Of the plants that Grizzlies in Yellowstone National Park consume:  78% or more of their plant diet comes from Sedges and grasses.  A whopping 6% comes from Claytonia lanceolata or Spring Beauties.  Further down in value importance are Cirsium (thistle), Clovers, Yampa, Biscuit root, onion grass, horsetail, and whitebark pine.  But if you look at the nutritive values of food, the only two that provide fat as well as protein are animal and pine nuts.  Therefore, they need these to increase their brown fat for winter hibernation.

On this chart, as far as animal foods, cutthroat trout are at the top of importance.  After that comes gopher, voles and marmots, elk, deer, and bison.  Below that are ants.

Another interesting chart is about the differences between Black Bear and Grizzly Bear den types.

Black Bears evenly split their types of dens between boulders, crevices, and outcrops.  They only dig 13% of their dens.

black bear digging for ?

Grizzlies, on the other hand, dig 86% of their dens and rarely use caves.  Which might explain why in these charts, which are not that up to date, Black bears were denning almost a month earlier than Grizzlies.  Grizzlies need to wait for more snow cover.

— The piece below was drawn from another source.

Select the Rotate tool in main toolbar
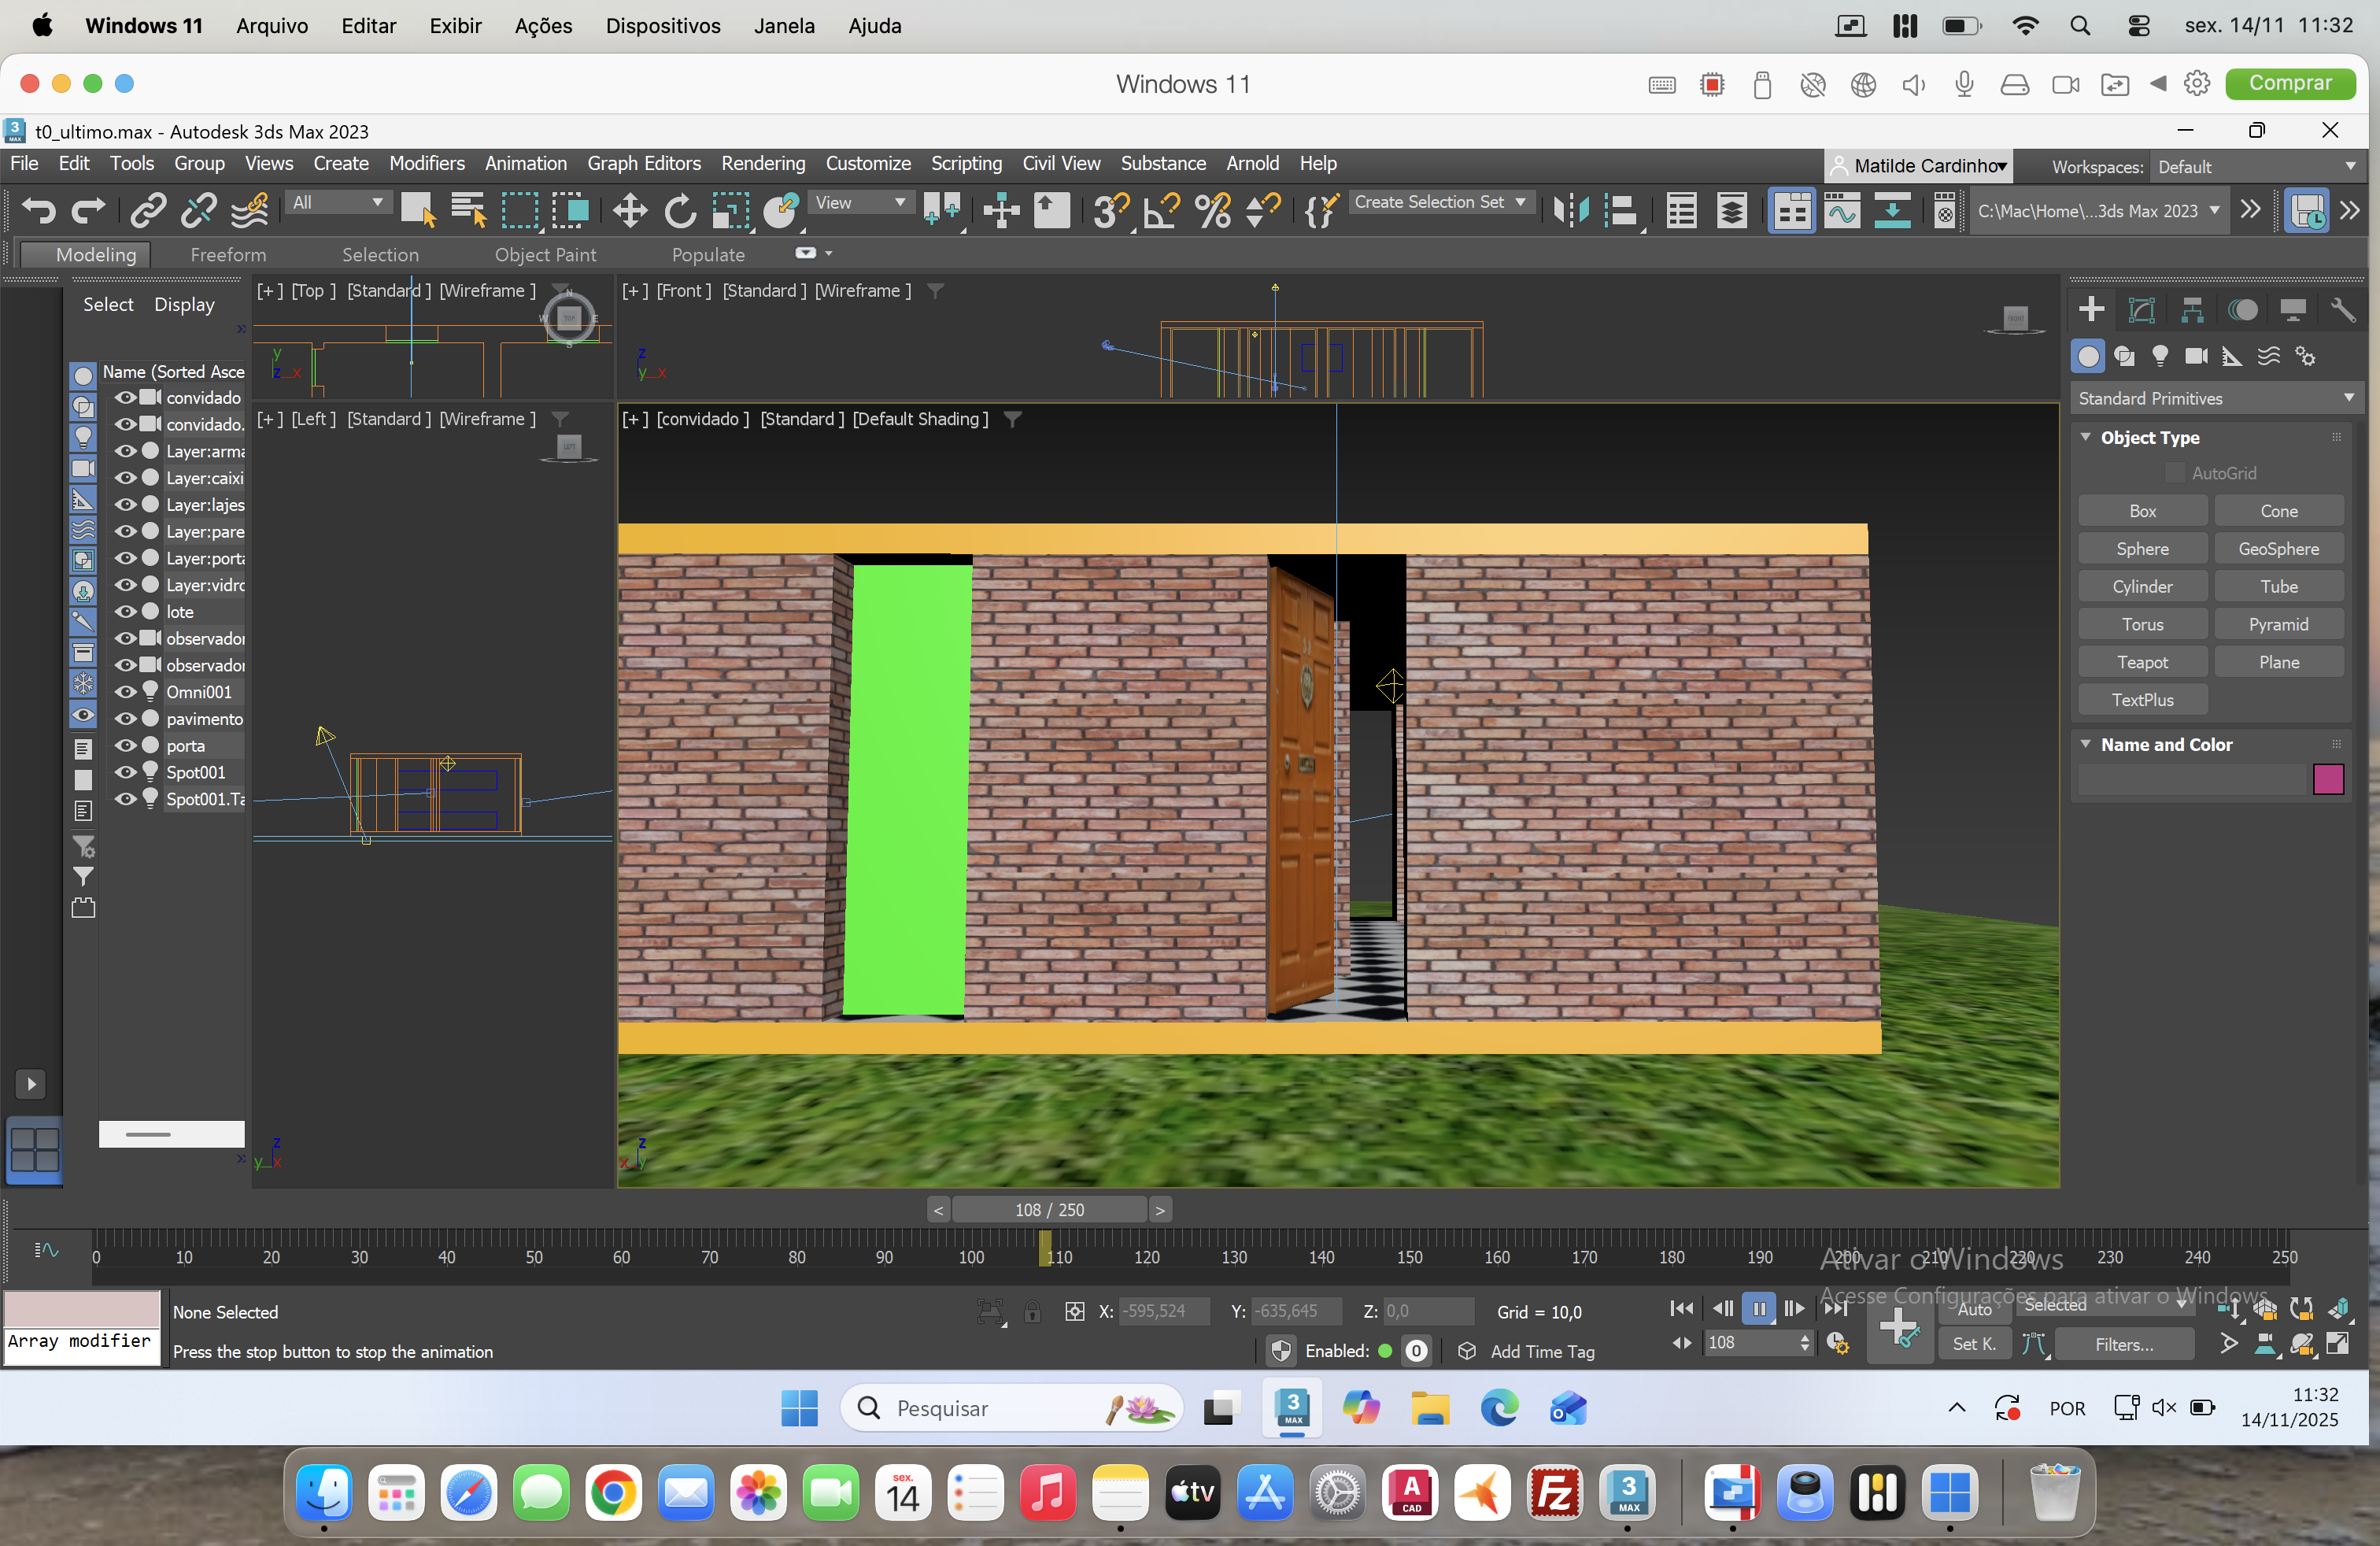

I’ve been intrigued with bear diet this year especially since I know that the White Bark Pine Crop is poor.  I keep wondering how these bears, that are so huge and strong, survive on mostly vegetarian diets.  These breakdowns help explain some of how they are able to use plants and convert them into useable proteins.  

So far, living at 7000′, we’ve had no snow yet on the eastern side of the Absarokas.  Today it rained some, October 17th.  I wonder how global warming will affect the denning times of black and grizzlies.  I wonder what plants they will find when its not cold enough to den but not warm enough, nor the days long enough, for good plant growth.

Mark Bruscino was on Wyoming PBS friday night.  He said an interesting thing.  He said that Grizzly bears are as intelligent as the Great Apes, making them the most intelligent wild animal in North America.  Surely they are an animal worth protecting, and giving more room to move into habitat that supports their needs as we, and the bears, face new challenges ahead.